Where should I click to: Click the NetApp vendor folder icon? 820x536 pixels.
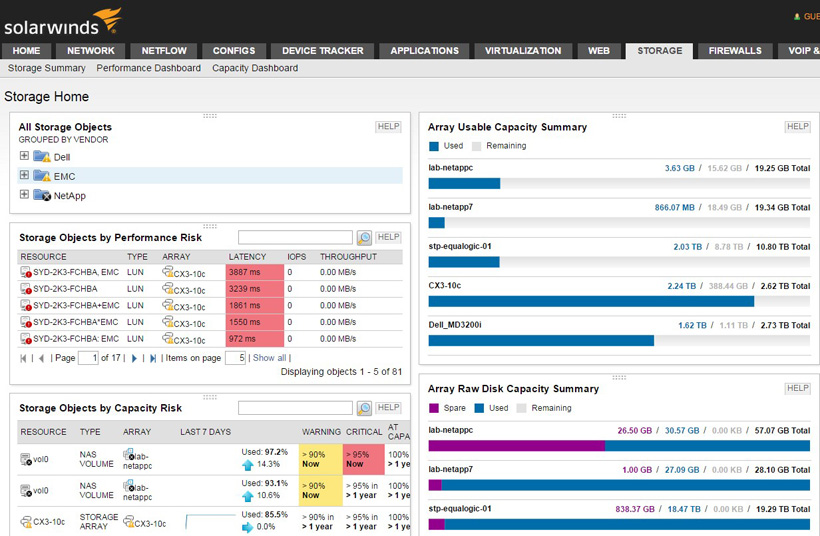coord(41,195)
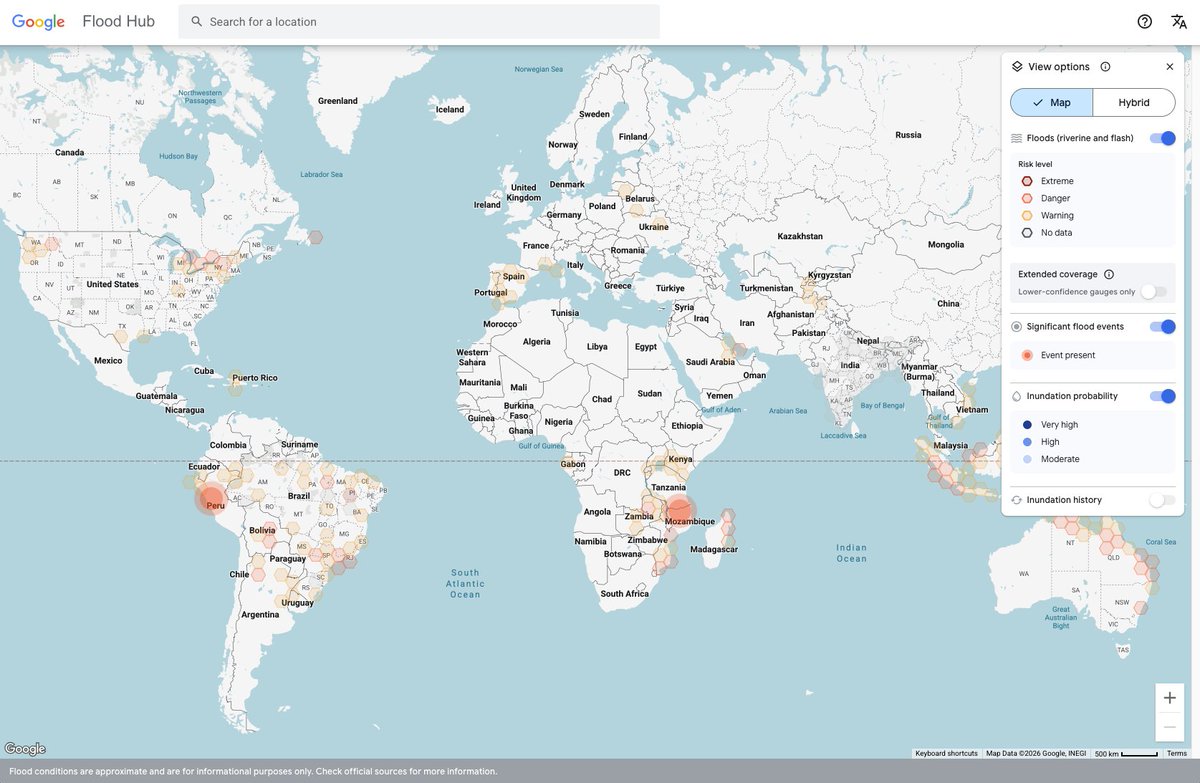
Task: Open the View options info tooltip icon
Action: pyautogui.click(x=1105, y=66)
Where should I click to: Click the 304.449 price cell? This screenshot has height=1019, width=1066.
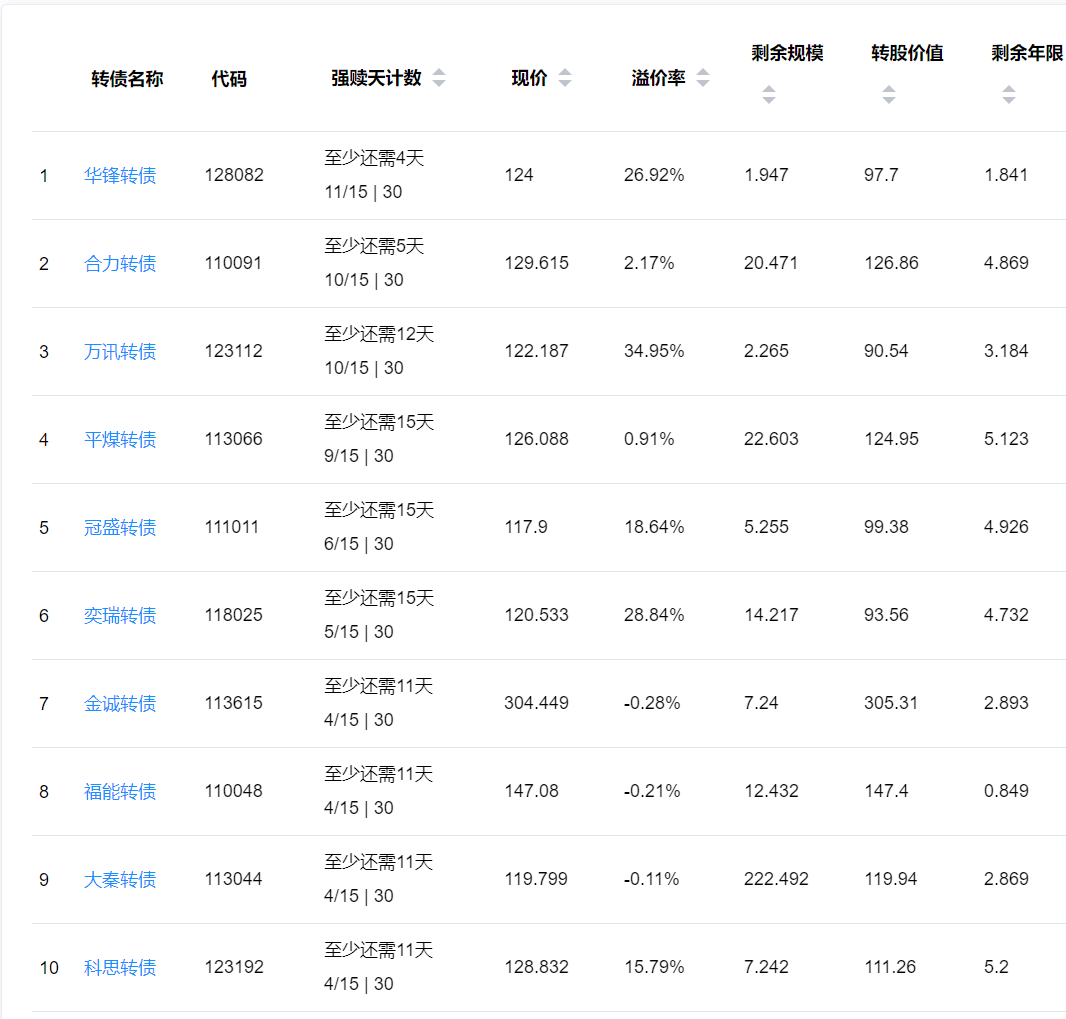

**Exercise description:** What you return should match the records above word for word, minus the pictures.

**Solution for this task:**
Where should I click to: Click the NetApp vendor folder icon? 820x536 pixels.
coord(41,195)
Task: Open the View options info tooltip icon
Action: pyautogui.click(x=1105, y=66)
Where should I click to: Click the 304.449 price cell? This screenshot has height=1019, width=1066.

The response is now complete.